トップ選手の用具をそのまま真似しない方がいい理由
憧れの選手と同じラバーを貼りたくなる気持ちは、私にもよくわかります。ただ、ここは慎重になったほうがいいところです。
たとえば張本智和選手は、2026年6月2日に確認したバタフライ公式の選手ページで、ラケットが張本智和インナーフォース SUPER ALC、フォア・バックともザイア03と記載されています(バタフライ公式 張本智和選手ページ)。樊振東選手は、同じく2026年6月2日に確認したバタフライ公式の選手ページで、ラケットが樊振東 ALC、ラバーにディグニクス09Cが掲載されています(バタフライ公式 樊振東選手ページ)。
一つ補足しておきます。樊振東選手はフォア面で粘着ラバー(表面に粘着加工をした、回転と弾みの異なるラバー)を併用していると言われていますが、その用具について公式ページは触れていません。公式が記載しているのはディグニクス09Cだけなので、ここでもそれだけを根拠に話を進めます。
そのディグニクス09Cは、公式表記でスポンジ硬度44、スピン96、スピード79の粘着性ハイテンション裏ラバーです(バタフライ ディグニクス09C)。回転をかけやすい代わりに、しっかり振り抜かないと弾んでくれない硬さです。同じシェーク攻撃型でも、前陣でカウンターを当てるタイプと、中陣からパワードライブで打ち抜くタイプでは、必要なラバーの硬さも球質も変わります。
比較のために挙げると、回転重視の定番であるディグニクス05は、公式表記でスポンジ硬度40、スピン85、スピード86です(バタフライ ディグニクス05)。スポンジ硬度の指数(バタフライ独自スケールの無次元の数値)は09Cの44に対して40で、4つ小さい。それだけでも軽打での扱いやすさが違います。
私自身、トップが使う硬いラバーに憧れて貼り替え、軽い球が全く弾まずに苦労した経験があります。戦型は同じでも、ラバーは自分の打点と距離感で選ぶべきだと、今ははっきり言い切れます。
異質・粒高に憧れる前に確かめておきたいこと
両面裏ソフトから異質型やツブ高攻守型へ移ろうか迷う人に向けて、トレードオフを正直に整理しておきます。

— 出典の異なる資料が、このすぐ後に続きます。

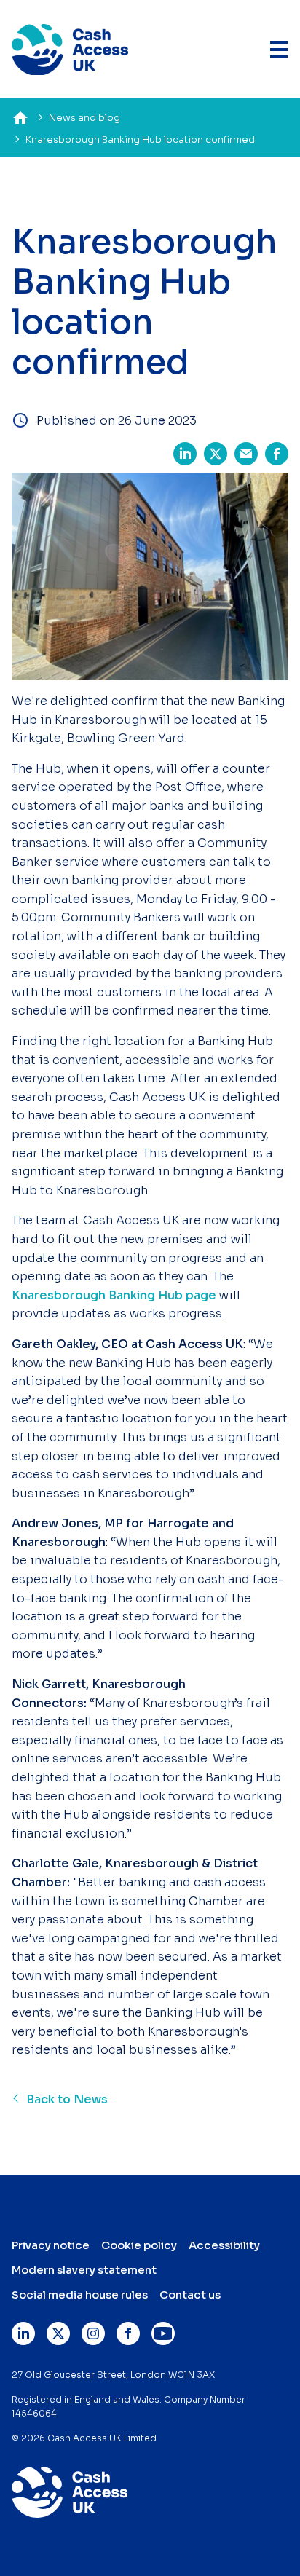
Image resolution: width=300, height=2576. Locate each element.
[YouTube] (163, 2333)
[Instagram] (93, 2333)
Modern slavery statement (84, 2270)
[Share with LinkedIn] (185, 450)
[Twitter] (58, 2333)
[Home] (20, 118)
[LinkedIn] (23, 2333)
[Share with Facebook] (276, 450)
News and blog (84, 118)
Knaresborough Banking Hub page (114, 1295)
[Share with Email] (246, 450)
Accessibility (224, 2245)
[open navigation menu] (278, 49)
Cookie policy (139, 2245)
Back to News (67, 2099)
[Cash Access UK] (70, 49)
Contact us (190, 2294)
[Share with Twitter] (215, 450)
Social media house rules (80, 2294)
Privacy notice (51, 2245)
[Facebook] (128, 2333)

変化系ラバーの良さは、相手の回転を反射して読みにくい球を返せることです。自分から強い回転をかけなくても、相手のミスを誘えます。一方で失うものもあります。自分から決める球が減りますし、裏ソフトのように回転をかける感覚が掴みにくく、慣れるまで安定しません。
憧れだけで貼り替えると、それまで取れていた点が取れなくなる場面が出てきます。私は迷ったとき、変化で崩す楽しさに本気で惹かれているのか、それとも単に珍しさへの憧れなのかを一度切り分けて考えるようにしています。前者なら挑戦する価値がありますが、後者なら今の裏ソフトを伸ばすほうが勝ちにつながると感じています。
戦型は固定ではなく、現在地の確認
戦型は、一度決めたら変えられない型ではありません。いま自分が気持ちよく打てている方向を言葉にして、次の1枚を絞るための手がかりだと考えています。打ち方が変われば、そのときまた自分のプレースタイルを見つめ直していけばいいだけです。
自分の戦型が1〜2種に絞れて、ラバーの方向性まで当たりがついたら、あとは具体的な製品の比較に進む段階です。硬度・スピン・スピードの数字を、自分の打点と距離感に重ねて読んでいくと、レビューの点数に振り回されずに選べるようになります。